I partly understand how to find the set of algebraically independent elements if we have the factor of a polynomial ring in some polynomials, but I don't see how this can be interpreted this way. It's not just $k[x,y,z]/(xz,yz)$ because there are two constant terms in $A$ but only one in $k[x,y,z]/(xz,yz)$.
Les us have a plane $z=0$ and a line $y=0, z=1$. The ring of functions of a disjoint set is the direct sum of two function rings. So we get an ideal $(yz, z(z-1))$
UPD: I take $k[x,y,z]/(yz, z(z-1))$ which is the same as $k[x,y]\times k[z]$
Now I use $a = y - z$ It leads to $k[x,y,z]/(a+z)z, z(z-1) $ which is integral over $k[x,a]$. So $y_1 = x, y_2=y-z$.
Is it true that we can say that $k[x,y,z]/(yz,z(z-1)$ is integral over $k[x,y]$ because $z^2-z$ is the polynomial making $z$ integral. But this means that we can take $y_1=x,y_2=y$. Is this reasoning correct?

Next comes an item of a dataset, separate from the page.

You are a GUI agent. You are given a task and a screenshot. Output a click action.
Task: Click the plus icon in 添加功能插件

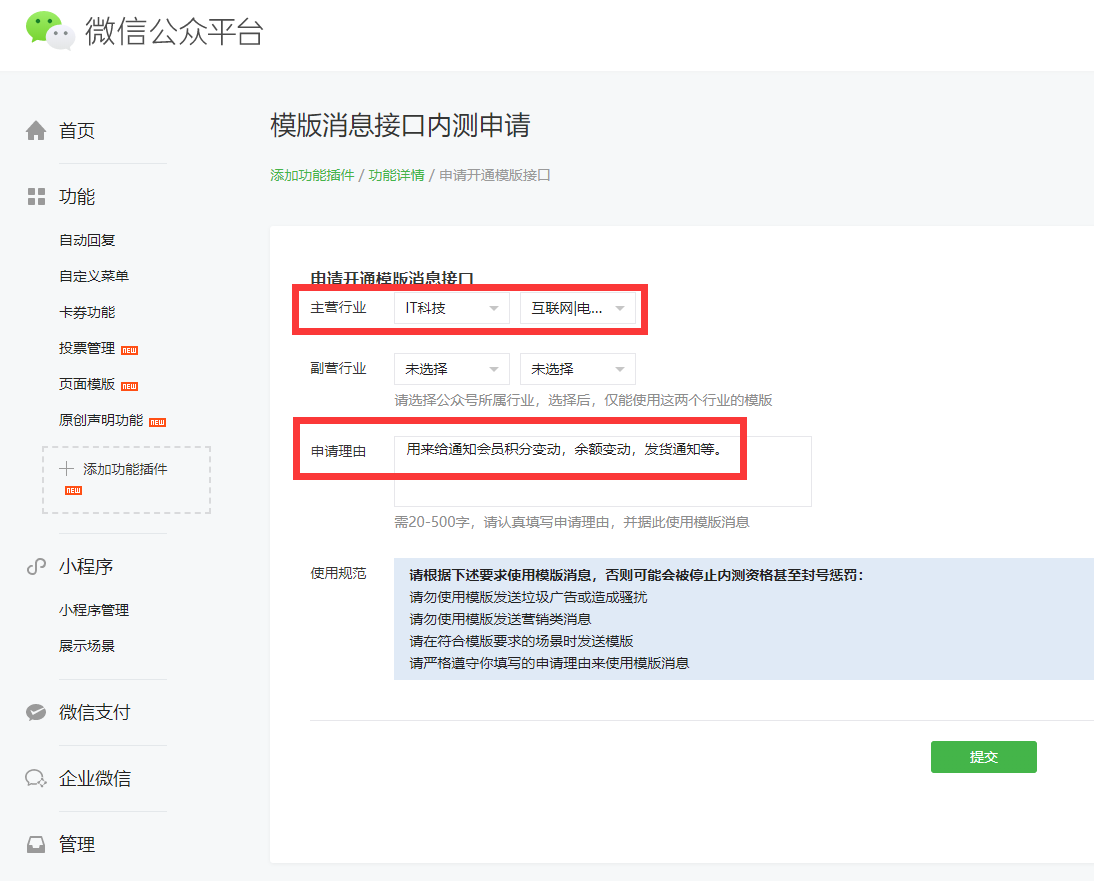(x=67, y=469)
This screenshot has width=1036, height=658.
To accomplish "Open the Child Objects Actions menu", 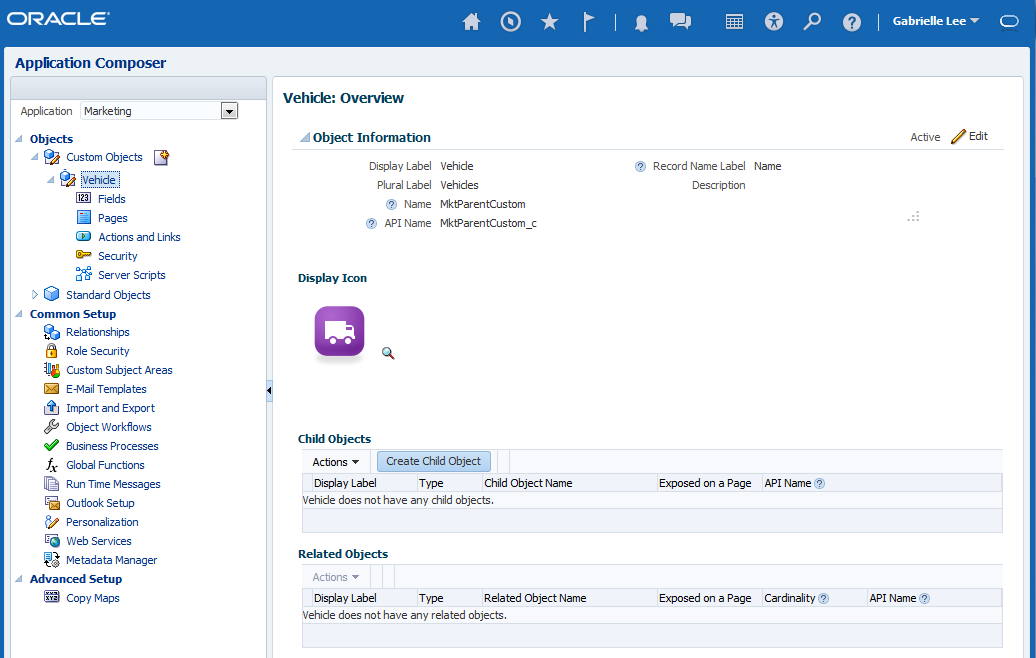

Geometrically, what Noether normalization says is that for any affine variety of finite type over a field $k$, you can find a (surjective) projection to an affine space that turns $\operatorname{Spec}A$ into a finite branched covering of the affine space.
Also, geometrically, $k[x,y]\times k[z]$ is the disjoint union of affine two space with the affine line. Thus you are correct to expect that we are looking for two elements. Really what we want though is a projection to affine space. We should probably take this projection to be the identity on $\operatorname{Spec}k[x,y]$, and take it to be the inclusion of the affine line into the plane as the $x$-axis on $\operatorname{Spec}k[z]$.
This leads us to take the elements $u_1=(x,z)$, $u_2=(y,0)$ as our candidates for the elements we need for Noether normalization.
Now if $\alpha=(p(x,y),q(z))\in k[x,y]\times k[z]$, then $(\alpha - q(u_1))(\alpha -p(u_1,u_2))=0$, so all $\alpha\in k[x,y]\times k[z]$ are integral over $k[u_1,u_2]$, as desired.